Half of survey respondents believe victim blaming culture still exists

Red C poll also shows 50% of respondents would not know where or how to get help for abuse such as coercive control

The vast majority of people support a stronger response to domestic violence with half believing the phenomenon of victim blaming culture still exists.

Even with renewed legislation on the issue, one in five people aged 18-24 have never heard of coercive control.

New polling conducted by Red C also shows 50 per cent of respondents would not know where or how to get help for such abuse.

“While 70 per cent of people say they fear that their action could make matters worse for the person being abused, they are also clearly saying that they do want to help. We just need to show them how,” said Sarah Benson, chief executive of Women’s Aid.


The polling, conducted on behalf of the charity and supported by Allianz Insurance, showed nine in 10 people wanted the issue taken more seriously, including a stronger focus by the legal system.

It is being used to promote a day of action to combat domestic abuse to coincide with Ireland’s new national annual holiday on February 6th.
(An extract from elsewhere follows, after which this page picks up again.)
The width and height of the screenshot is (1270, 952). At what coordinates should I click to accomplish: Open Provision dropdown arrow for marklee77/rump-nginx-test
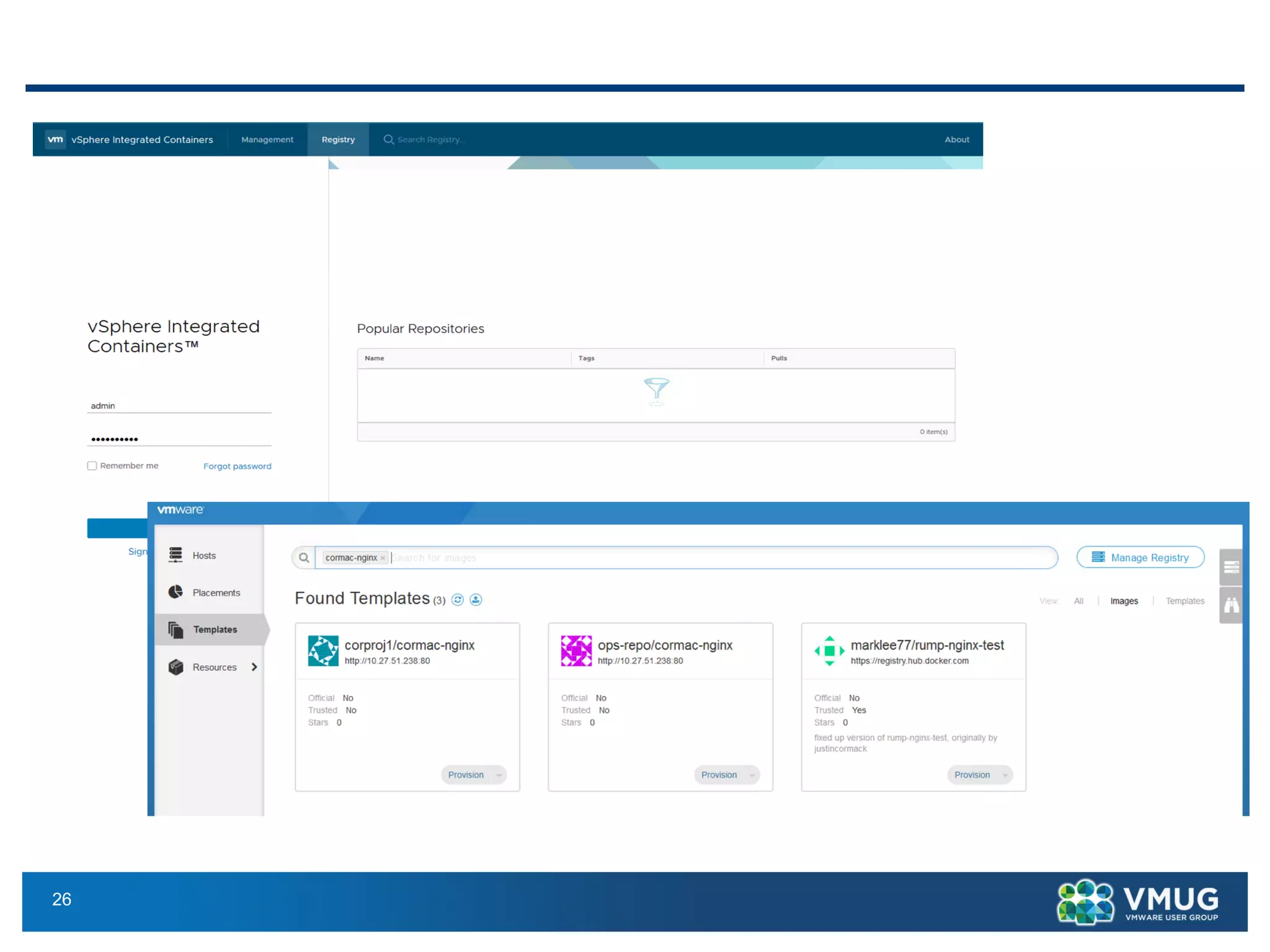coord(1005,775)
“We’ll be asking the people of Ireland to stop what they are doing, if only for a brief moment, and to publicly stand strong in support of those who are in situations of domestic abuse,” the organisations said in a joint statement.

Based on a nationally representative sample, the research found that six in 10 adults know someone who has experienced abuse. Almost one in five has personal experience.

Almost a quarter of 18-24 year olds incorrectly believe coercive control is not a criminal offence.